11/05/2007

Santana

40 anni di rock sciamanico

Maui, Hawaii, agosto 2001.

The Shops At Wailea, nell’elegantissima parte meridionale dell’isola, è un esclusivo centro commerciale open air che ospita le migliori boutique di tutte le Hawaii. Lì, tra grandi firme americane ed europee, c’è anche la galleria d’arte Célébrités. È la creatura di Gerard Marti, artista marsigliese diventato discografico nella sede Emi di Parigi prima di emigrare alle Hawaii nel 1990. Qui, mettendo insieme le sue due grandi passioni (pittura e musica) e sfruttando le sue ottime relazioni con le più acclamate rockstar anglo-americane, Gerard ha dato vita a una sorta di paradiso del rock: la sua galleria contiene, infatti, memorabilia preziose (chitarre, abiti, accessori, ecc.) appartenute ai più grandi musicisti del Novecento. Ma, soprattutto, ospita diverse creazioni artistiche (quadri, fotografie, piccole sculture e invenzioni varie) realizzate da gente come Paul McCartney, Jerry Garcia, Miles Davis, Bob Dylan, John Lennon, Ron Wood, David Bowie o Keith Richards solo per citare i primi nomi di una lunga e sorprendente lista.

Di fianco a Célébrités si trova uno dei lussuosi store della catena di abbigliamento “tropical chic” Tommy Bahama’s: dopo aver trascorso oltre un’ora all’interno del locale di Gerard Marti, lo stop da TB è lo scotto che devo pagare nei confronti di madame, la “bella Nico”.

Mentre, con fare distratto, sto ciancicando una polo shirt colorata urto leggermente il mio vicino di shopping. Gli chiedo gentilmente scusa anche se penso, tra me e me, che il negozio è talmente ampio che non c’era bisogno che mi venisse così addosso. A prima vista, il tizio mi appare come il classico turista americano alle Hawaii. Il suo abbigliamento (bermuda, camicia a fiori, berrettino da baseball e occhialoni da sole) è infatti inequivocabile. Eppure, il suo look ha qualcosa di famigliare. Mi ricorda qualcuno. ma no, è impossibile, mi dico. Volo nel “women department” dello store e, dopo averglielo indicato, provo a chiedere alla Nico, molto più fisionomista di me: “Ma come, non lo riconosci?”, mi dice senza mostrare il minimo dubbio, “è lui!”. Quindi, noto che il direttore del negozio (in stato di agitazione piuttosto evidente) si dirige verso il “mio uomo”, lo saluta in modo rispettoso e si mette a sua disposizione con servilismo fantozziano. A quel punto, anch’io, inizio a convincermi che quello “è proprio lui”. Per averne conferma definitiva, mi avvicino a un altro commesso e gli dico: “Hey, it looks like today we have a celebrity in the store.”. Eccitatissimo, il ragazzo, agitando la mano destra, risponde: “Yes, yes!”.
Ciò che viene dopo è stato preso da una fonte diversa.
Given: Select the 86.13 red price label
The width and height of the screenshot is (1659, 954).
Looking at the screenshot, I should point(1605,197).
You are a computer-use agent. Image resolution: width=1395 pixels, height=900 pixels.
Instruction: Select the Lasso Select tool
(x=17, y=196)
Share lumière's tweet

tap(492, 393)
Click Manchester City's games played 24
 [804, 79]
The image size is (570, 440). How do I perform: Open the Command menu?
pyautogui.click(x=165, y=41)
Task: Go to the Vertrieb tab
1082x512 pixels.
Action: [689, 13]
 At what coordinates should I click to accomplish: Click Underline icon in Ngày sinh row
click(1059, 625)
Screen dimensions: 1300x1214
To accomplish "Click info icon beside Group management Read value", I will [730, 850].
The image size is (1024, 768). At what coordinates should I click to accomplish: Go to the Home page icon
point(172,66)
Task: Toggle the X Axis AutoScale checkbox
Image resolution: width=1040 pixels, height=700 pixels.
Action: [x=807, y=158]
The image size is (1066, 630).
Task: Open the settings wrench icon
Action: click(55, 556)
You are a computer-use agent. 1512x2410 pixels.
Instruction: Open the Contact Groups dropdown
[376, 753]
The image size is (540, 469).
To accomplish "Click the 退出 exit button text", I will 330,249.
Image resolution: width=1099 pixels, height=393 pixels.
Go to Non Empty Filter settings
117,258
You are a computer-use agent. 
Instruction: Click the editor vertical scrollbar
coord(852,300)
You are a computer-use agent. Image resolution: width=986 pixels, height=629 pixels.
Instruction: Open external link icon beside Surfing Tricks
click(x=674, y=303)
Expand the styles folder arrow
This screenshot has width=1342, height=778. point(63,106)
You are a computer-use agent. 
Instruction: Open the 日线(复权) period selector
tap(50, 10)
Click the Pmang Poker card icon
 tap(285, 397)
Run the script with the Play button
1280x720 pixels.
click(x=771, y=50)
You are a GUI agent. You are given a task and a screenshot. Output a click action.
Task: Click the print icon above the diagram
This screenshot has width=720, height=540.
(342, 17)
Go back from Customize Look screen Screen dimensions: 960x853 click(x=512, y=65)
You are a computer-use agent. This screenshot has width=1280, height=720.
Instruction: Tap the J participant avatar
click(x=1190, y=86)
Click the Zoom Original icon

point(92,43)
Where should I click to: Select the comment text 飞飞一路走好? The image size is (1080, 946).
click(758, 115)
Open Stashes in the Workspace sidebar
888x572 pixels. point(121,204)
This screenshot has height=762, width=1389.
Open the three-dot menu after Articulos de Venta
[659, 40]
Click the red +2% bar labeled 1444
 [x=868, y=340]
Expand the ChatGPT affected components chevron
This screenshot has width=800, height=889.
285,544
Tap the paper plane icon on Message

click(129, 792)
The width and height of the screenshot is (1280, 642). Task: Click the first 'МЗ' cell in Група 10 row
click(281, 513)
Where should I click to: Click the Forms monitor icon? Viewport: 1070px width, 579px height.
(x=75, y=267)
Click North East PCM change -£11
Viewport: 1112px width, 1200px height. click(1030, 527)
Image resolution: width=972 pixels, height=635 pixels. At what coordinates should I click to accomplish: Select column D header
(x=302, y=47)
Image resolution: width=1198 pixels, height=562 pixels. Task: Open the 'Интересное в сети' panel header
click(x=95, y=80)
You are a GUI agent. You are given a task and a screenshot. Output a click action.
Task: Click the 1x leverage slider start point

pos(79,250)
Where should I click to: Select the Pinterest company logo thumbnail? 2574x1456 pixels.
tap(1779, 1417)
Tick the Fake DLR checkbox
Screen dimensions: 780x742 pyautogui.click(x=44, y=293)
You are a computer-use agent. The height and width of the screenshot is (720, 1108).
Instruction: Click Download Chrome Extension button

E dunque, per quanto ancora la cosa mi suonasse strana, quel tipo vestito da “americano ricco e scemo”, che avevo inavvertitamente urtato, era uno dei miei idoli di gioventù, celebrato eroe della Woodstock Nation, icona assoluta della San Francisco hippie di Haight-Ashbury, personalità adorata del mondo latino: il señor Carlos Santana.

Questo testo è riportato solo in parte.